From sound to signal—let’s get this baby rolling with what’s on my mind this week…

The Signal

One big idea, insight, or take - grounded in the real work, not theory.

The Belief Tax: What It Really Costs to Rally Your Team Through Uncertainty

A founder told me a story last month.

He spent three straight days in back-to-back meetings laying out a new company direction for employees. Things changed, the market shifted, revenue was wobbly.

So, strategy needed to change.

He walked the team through the risks, the upside, and why he was so excited about the change.

Naturally, people nodded, slack lit up: “This feels right.” “I’m in.” “Let’s go.”

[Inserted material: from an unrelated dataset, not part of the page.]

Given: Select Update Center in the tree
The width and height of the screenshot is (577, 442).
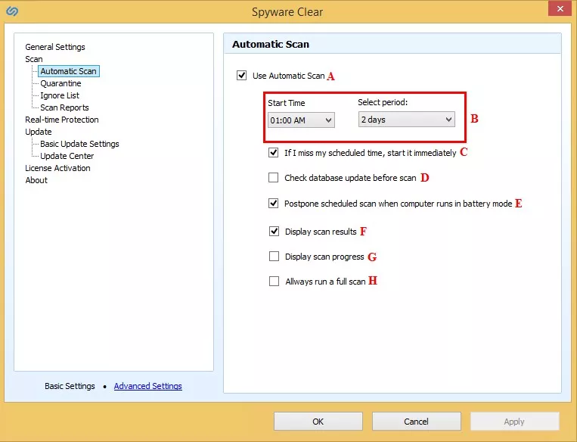Looking at the screenshot, I should pos(67,156).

Then - after a grueling three days - he closed his laptop, shut his office door, and literally said out loud, to himself:

“Holy sh*t, I hope I’m right.”

That’s what I call the belief tax.

And this is something I do not hear people talking about nearly enough.

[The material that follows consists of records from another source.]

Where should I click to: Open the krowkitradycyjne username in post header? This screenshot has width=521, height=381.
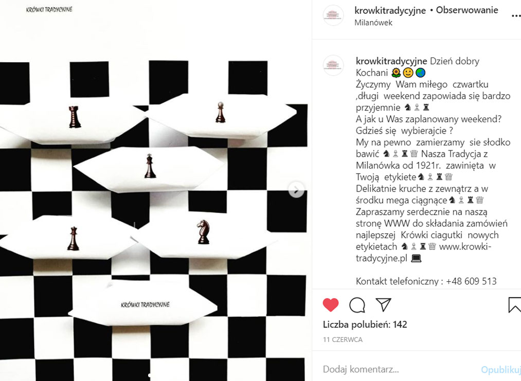(x=390, y=10)
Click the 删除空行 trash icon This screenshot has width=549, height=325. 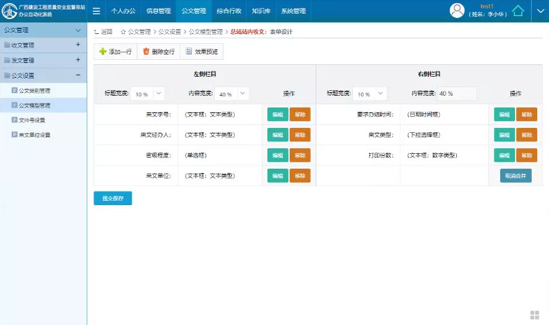146,52
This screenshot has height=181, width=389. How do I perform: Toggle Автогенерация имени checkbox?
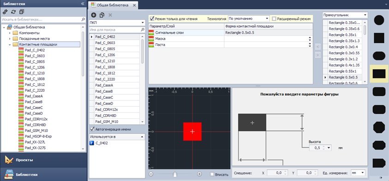[x=93, y=129]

There’s a peculiar exhaustion that comes with leading through uncertainty.

Not from the work itself, but from having to project conviction while you’re still metabolizing doubt.

Your team needs certainty. If you have em’, investors want confidence. And customers want stability.

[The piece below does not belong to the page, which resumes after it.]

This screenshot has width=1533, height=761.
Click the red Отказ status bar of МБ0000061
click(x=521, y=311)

And yet, you’re still running the math in your head at 2:17 a.m on a Tuesday.

Ben Horowitz wrote in The Hard Thing About Hard Things that the CEO is the one person in the company who can’t lay their burden down.

Reed Hastings has talked about the weight of making decisions with incomplete information — but that waiting for certainty is often the bigger risk. Which sounds rational, of course, but in practice, it means choosing a direction while knowing you don’t have all the cards.

This isn’t fraud, or deception, or being fake.

It’s leadership tension.

The tension between authentic leadership (which includes doubt) and effective leadership (which sometimes requires performed confidence).

So what do you do?

First: Separate strategic uncertainty from emotional uncertainty

Strategic uncertainty is normal. Markets shift. Data changes. Assumptions get blown up.

Emotional uncertainty is you spiraling. “Am I cut out for this?” “What if I f*ck it up for everyone?” “What if I ruin this product launch?”

Your team can handle strategic uncertainty. But they cannot absorb your existential dread.

Those are different buckets. Don’t mix them.

Second: Decide what level you’re leading at

There are three layers of uncertainty:

  1. Information-level: “We’re testing two paths. Here’s what we know and don’t know.”

  2. Decision-level: “We’re choosing Path B. Here’s why.”

  3. Identity-level: “I’m not sure I know what I’m doing.”

Level 1? Share it. It builds trust.

Level 2? Share the logic, but not the wobble or doubt.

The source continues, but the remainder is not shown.